EXERCISE REQUIREMENTS
Among the lines listed below, count those that include the string "click", and state only the count.

[Items from a data source]
____________________

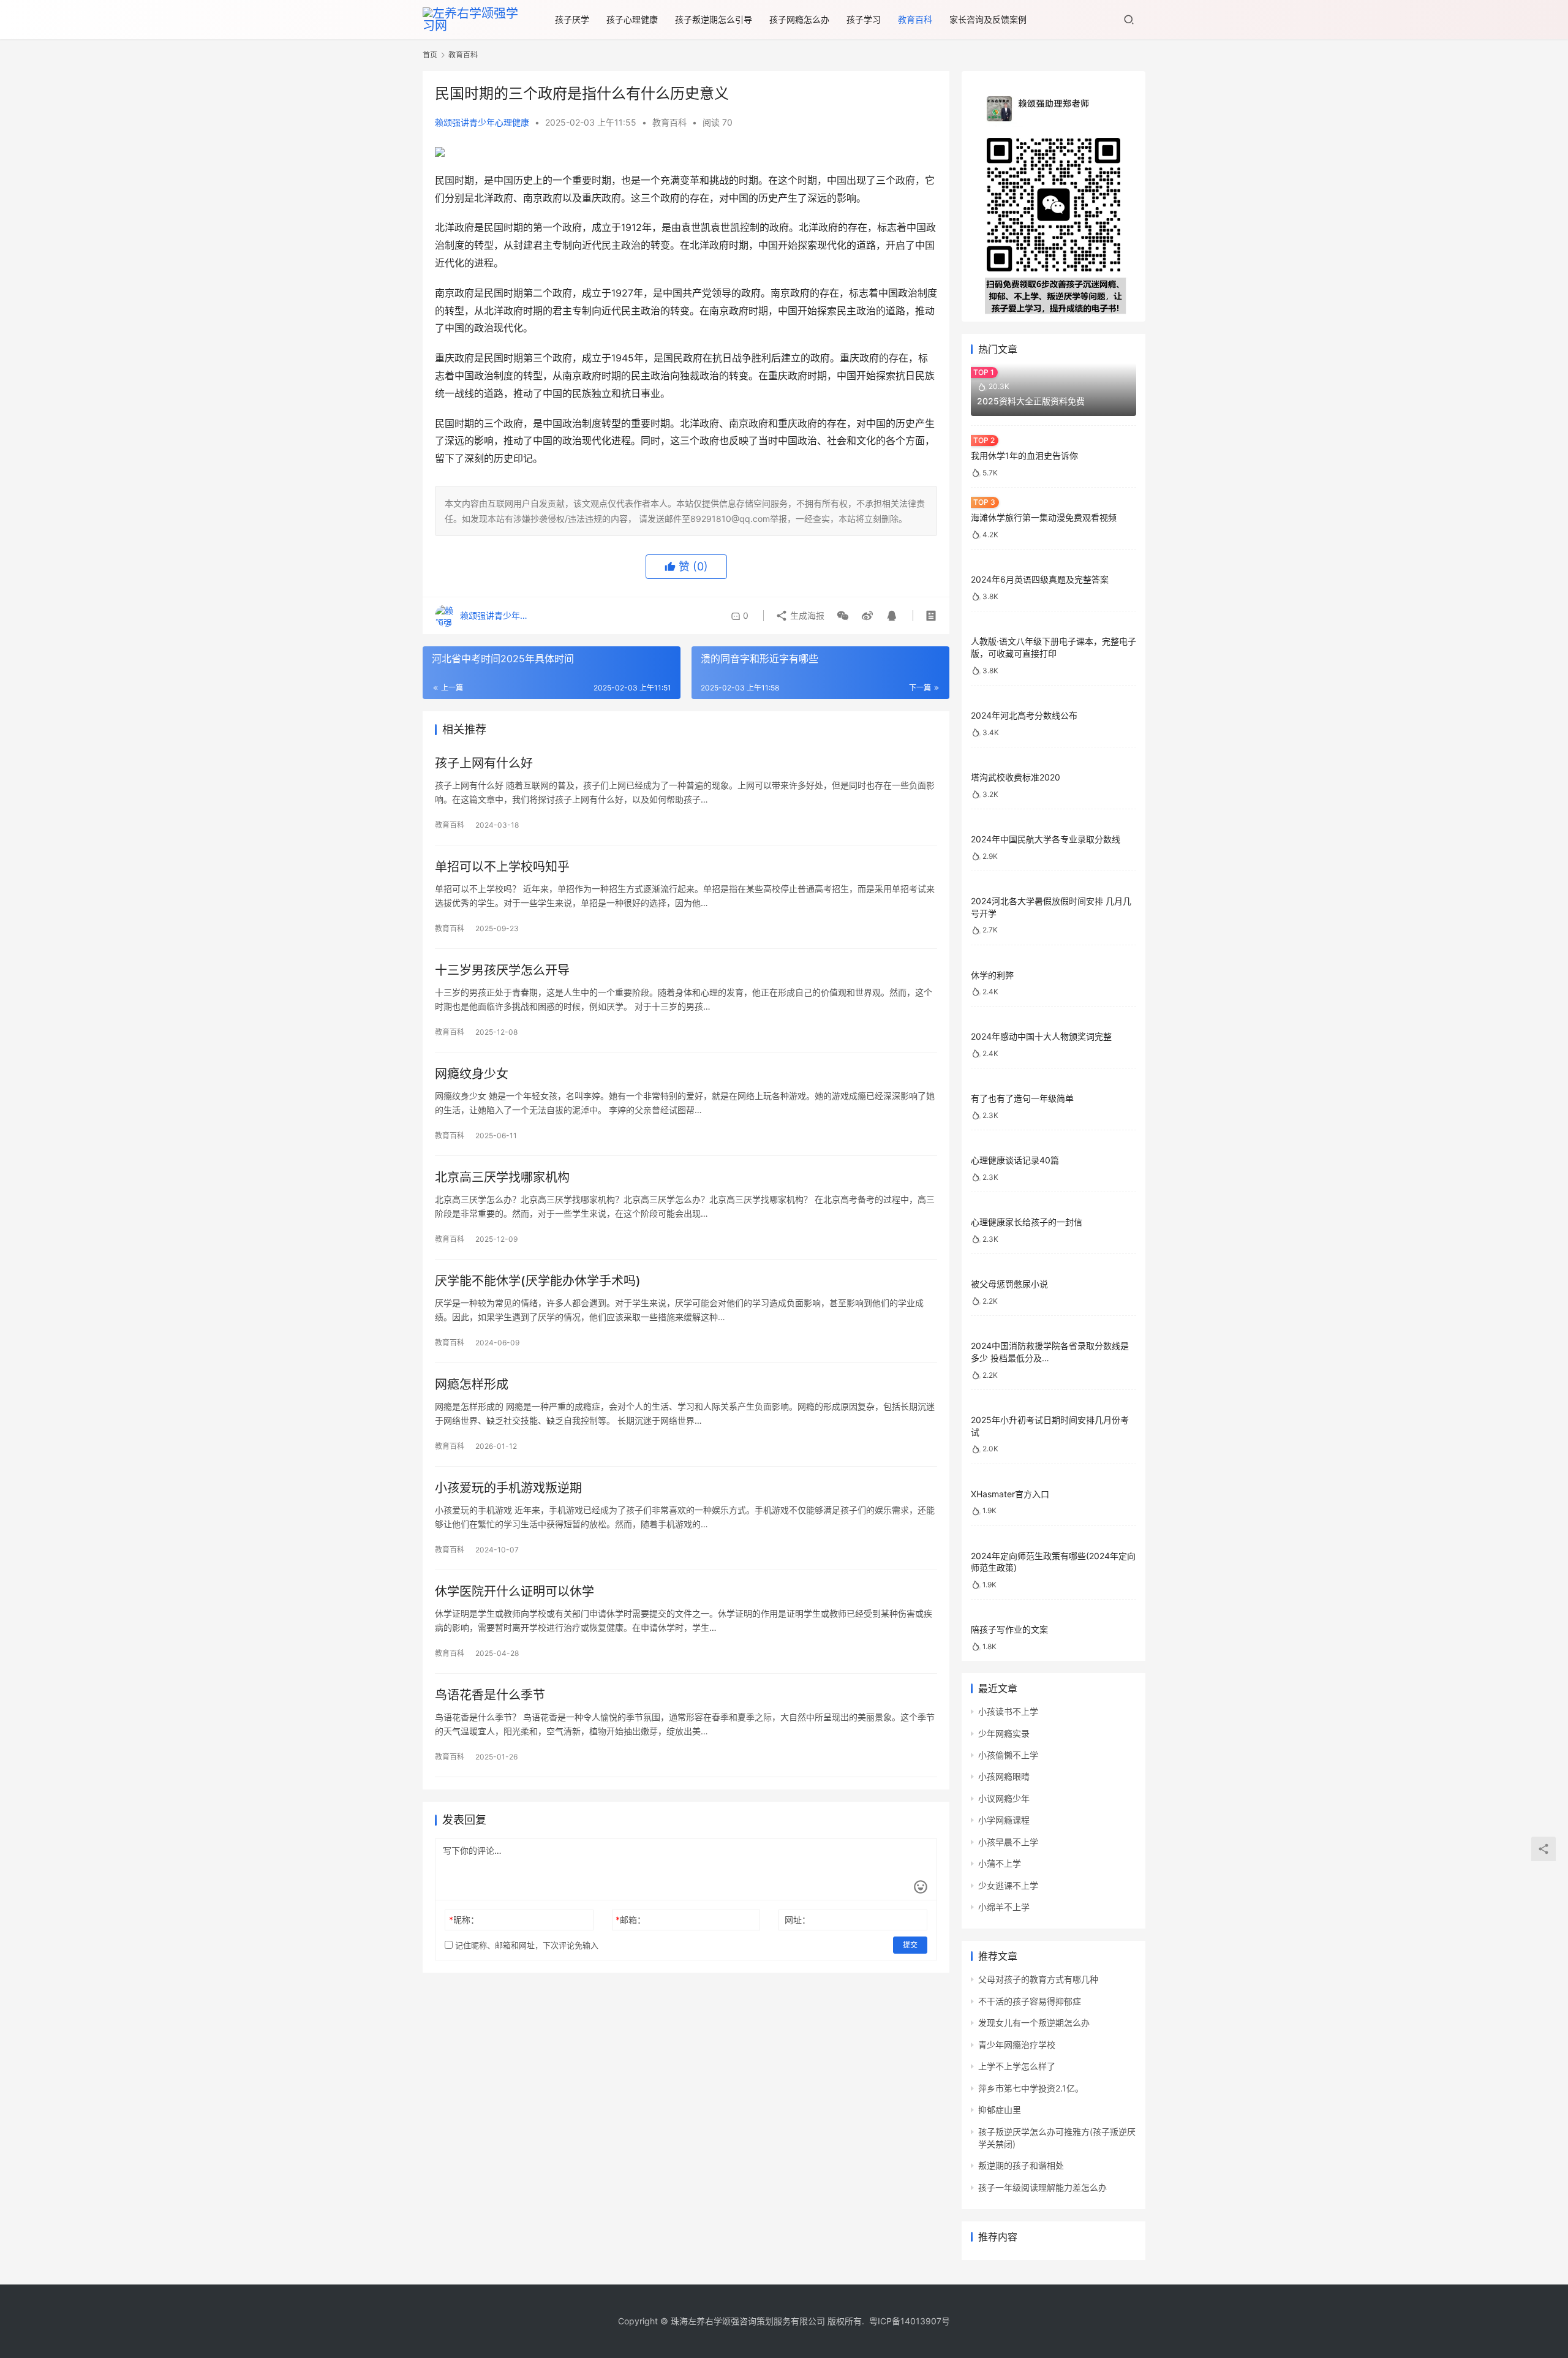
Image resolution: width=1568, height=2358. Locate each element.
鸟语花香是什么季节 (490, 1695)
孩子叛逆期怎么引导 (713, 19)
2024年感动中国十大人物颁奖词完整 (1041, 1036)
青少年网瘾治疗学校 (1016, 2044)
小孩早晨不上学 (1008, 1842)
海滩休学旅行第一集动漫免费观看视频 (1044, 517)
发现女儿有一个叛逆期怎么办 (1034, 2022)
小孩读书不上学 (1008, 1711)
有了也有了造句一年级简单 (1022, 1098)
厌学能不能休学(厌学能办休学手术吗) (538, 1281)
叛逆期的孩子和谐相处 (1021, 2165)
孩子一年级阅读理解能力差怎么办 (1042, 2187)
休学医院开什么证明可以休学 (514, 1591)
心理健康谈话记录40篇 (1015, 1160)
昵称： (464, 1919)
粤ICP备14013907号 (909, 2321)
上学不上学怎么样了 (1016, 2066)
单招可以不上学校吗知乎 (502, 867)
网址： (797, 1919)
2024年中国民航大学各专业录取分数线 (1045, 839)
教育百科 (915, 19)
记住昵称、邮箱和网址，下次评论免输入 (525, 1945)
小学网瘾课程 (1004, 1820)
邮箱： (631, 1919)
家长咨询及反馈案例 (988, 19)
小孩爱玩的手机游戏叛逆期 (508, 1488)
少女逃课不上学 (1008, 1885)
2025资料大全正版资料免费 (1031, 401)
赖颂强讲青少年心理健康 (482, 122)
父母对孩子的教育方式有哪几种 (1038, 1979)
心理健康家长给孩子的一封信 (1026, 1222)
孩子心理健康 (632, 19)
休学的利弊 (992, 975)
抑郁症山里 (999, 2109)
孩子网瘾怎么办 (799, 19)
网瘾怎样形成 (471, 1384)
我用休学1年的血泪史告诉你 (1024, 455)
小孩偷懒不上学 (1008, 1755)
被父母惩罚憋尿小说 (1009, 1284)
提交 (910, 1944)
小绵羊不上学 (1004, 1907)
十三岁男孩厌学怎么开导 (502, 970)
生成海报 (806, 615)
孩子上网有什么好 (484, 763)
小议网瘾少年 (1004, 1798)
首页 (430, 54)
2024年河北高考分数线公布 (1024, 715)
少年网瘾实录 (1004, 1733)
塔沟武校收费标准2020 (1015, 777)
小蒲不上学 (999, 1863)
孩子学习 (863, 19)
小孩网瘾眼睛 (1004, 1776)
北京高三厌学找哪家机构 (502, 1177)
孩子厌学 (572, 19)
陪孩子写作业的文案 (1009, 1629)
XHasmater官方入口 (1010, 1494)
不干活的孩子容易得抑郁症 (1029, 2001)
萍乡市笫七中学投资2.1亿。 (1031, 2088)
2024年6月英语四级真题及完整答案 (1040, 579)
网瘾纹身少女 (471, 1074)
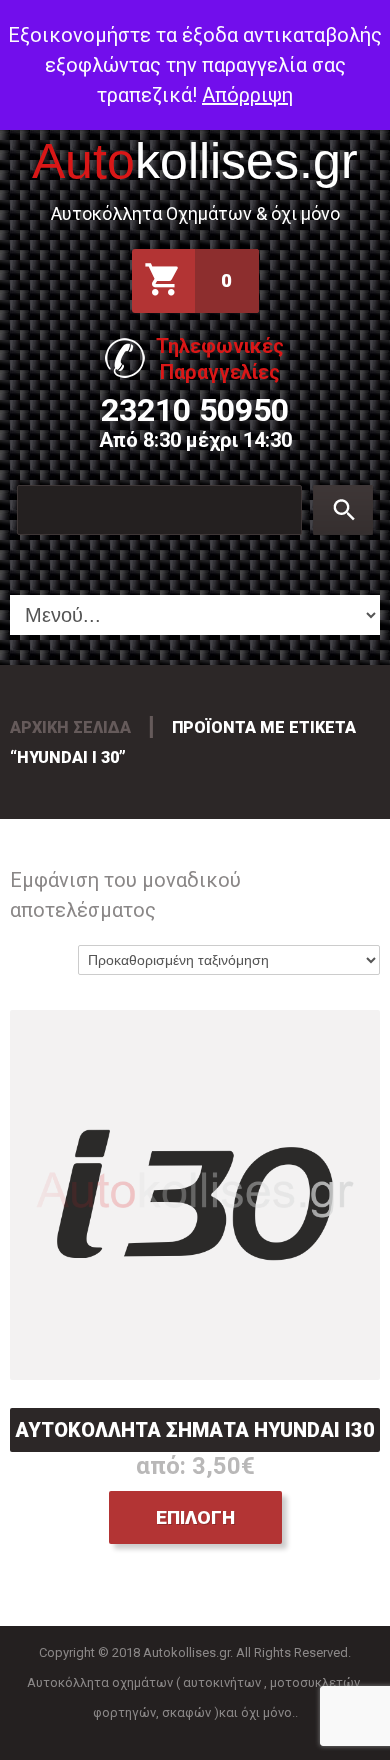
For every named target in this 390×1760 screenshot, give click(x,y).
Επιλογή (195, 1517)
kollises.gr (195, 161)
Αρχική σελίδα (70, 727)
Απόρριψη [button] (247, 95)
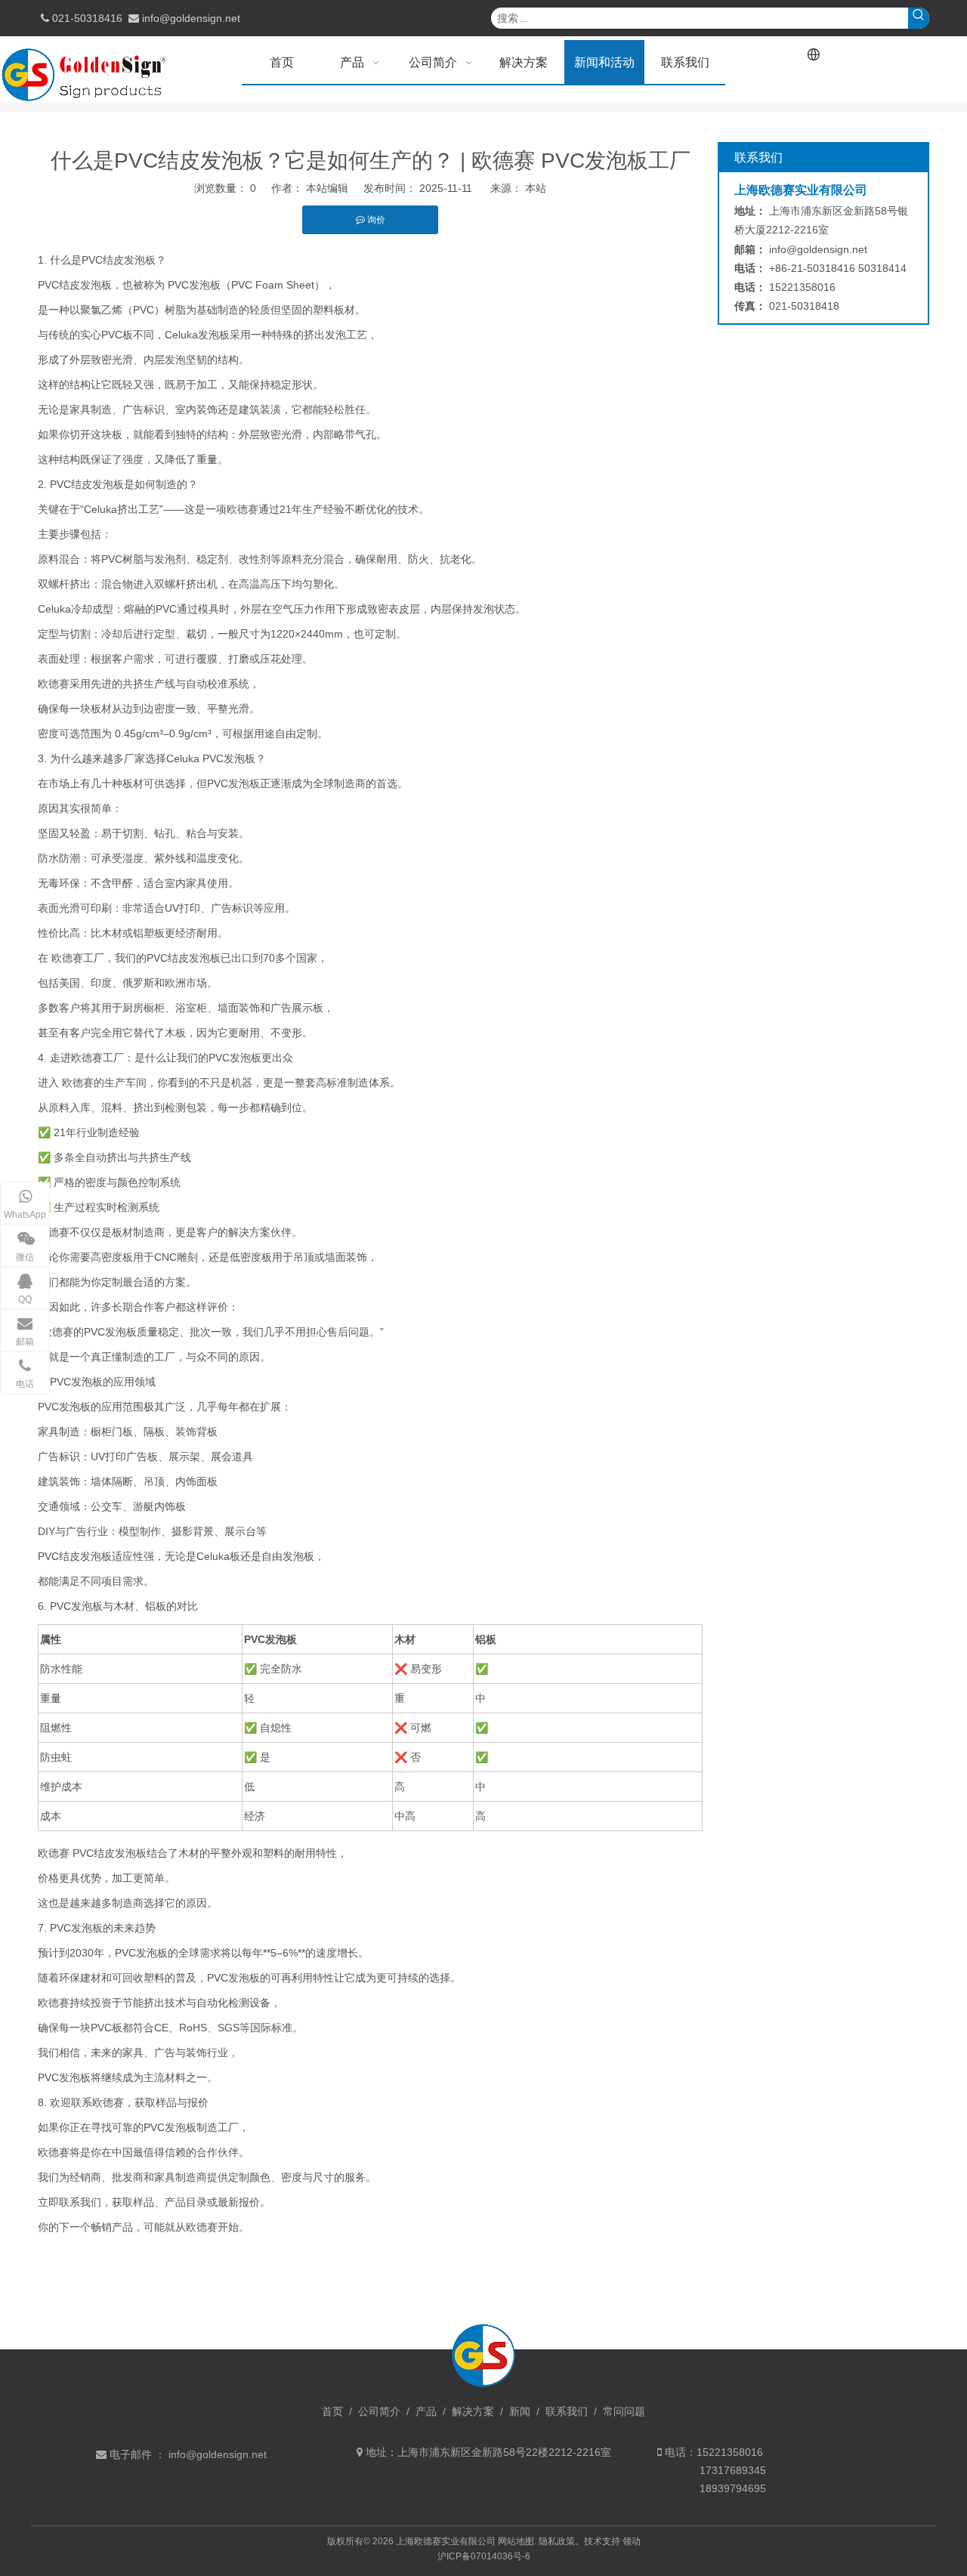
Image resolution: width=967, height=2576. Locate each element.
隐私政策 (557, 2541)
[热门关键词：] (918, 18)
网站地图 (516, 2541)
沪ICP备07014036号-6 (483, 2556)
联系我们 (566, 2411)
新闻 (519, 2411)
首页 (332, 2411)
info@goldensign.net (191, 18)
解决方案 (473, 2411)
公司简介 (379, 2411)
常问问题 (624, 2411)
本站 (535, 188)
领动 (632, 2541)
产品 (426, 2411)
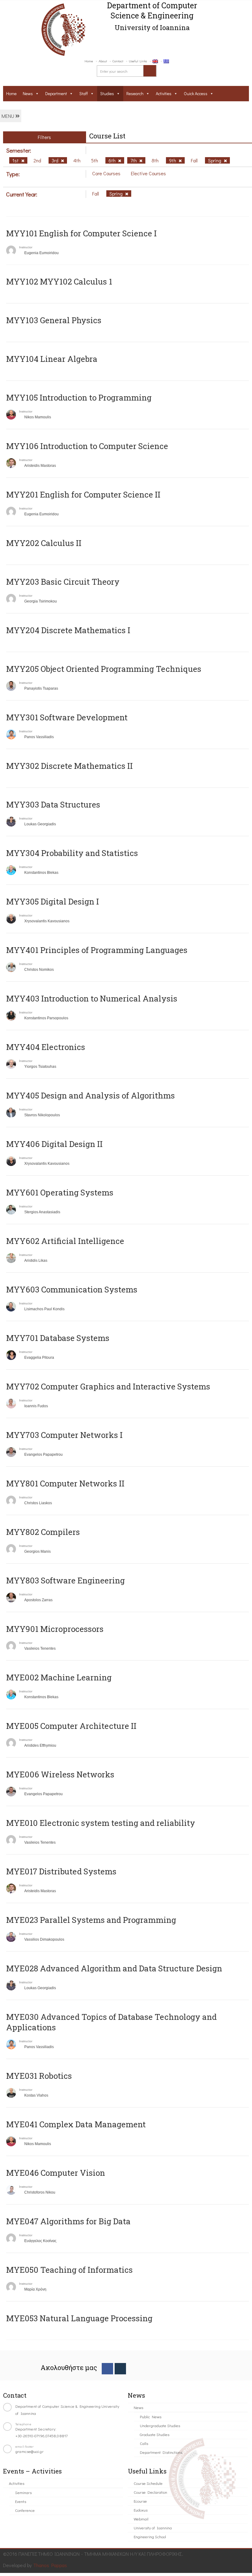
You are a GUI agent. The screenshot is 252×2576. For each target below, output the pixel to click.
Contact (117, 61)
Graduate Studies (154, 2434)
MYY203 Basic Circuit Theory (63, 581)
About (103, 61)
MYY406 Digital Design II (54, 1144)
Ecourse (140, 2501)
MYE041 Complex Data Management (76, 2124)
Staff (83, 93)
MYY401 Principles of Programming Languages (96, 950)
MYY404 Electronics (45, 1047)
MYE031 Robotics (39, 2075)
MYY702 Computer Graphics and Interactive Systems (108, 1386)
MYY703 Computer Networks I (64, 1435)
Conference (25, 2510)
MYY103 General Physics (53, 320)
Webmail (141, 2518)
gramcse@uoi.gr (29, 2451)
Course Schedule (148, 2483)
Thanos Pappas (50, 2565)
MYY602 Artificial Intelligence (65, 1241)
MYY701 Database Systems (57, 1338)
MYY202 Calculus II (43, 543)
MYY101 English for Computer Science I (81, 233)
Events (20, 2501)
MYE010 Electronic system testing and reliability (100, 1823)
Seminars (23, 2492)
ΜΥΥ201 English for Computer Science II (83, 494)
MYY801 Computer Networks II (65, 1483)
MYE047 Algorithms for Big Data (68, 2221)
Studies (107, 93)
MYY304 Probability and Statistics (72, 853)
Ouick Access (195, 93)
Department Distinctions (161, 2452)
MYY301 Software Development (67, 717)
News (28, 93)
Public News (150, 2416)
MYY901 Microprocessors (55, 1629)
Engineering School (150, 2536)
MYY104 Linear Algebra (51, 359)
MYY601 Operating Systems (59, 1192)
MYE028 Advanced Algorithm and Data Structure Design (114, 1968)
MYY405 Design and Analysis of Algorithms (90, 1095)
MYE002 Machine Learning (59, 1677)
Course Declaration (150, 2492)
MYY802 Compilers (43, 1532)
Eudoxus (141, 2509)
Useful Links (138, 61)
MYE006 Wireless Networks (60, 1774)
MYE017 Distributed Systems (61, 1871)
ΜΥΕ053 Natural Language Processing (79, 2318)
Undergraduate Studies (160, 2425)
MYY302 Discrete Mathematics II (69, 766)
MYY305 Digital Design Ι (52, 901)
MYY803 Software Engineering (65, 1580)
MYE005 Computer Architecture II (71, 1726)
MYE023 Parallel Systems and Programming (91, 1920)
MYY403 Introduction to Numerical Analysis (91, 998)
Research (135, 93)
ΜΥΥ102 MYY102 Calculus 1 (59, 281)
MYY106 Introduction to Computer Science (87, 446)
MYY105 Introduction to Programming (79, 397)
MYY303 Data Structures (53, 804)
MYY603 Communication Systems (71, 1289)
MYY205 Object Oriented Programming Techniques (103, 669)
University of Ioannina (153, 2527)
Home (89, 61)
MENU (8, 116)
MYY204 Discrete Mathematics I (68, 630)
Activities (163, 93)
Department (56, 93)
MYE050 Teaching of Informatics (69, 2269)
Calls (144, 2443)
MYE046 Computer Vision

____________________

SOLUTION TO THE PROBLEM
2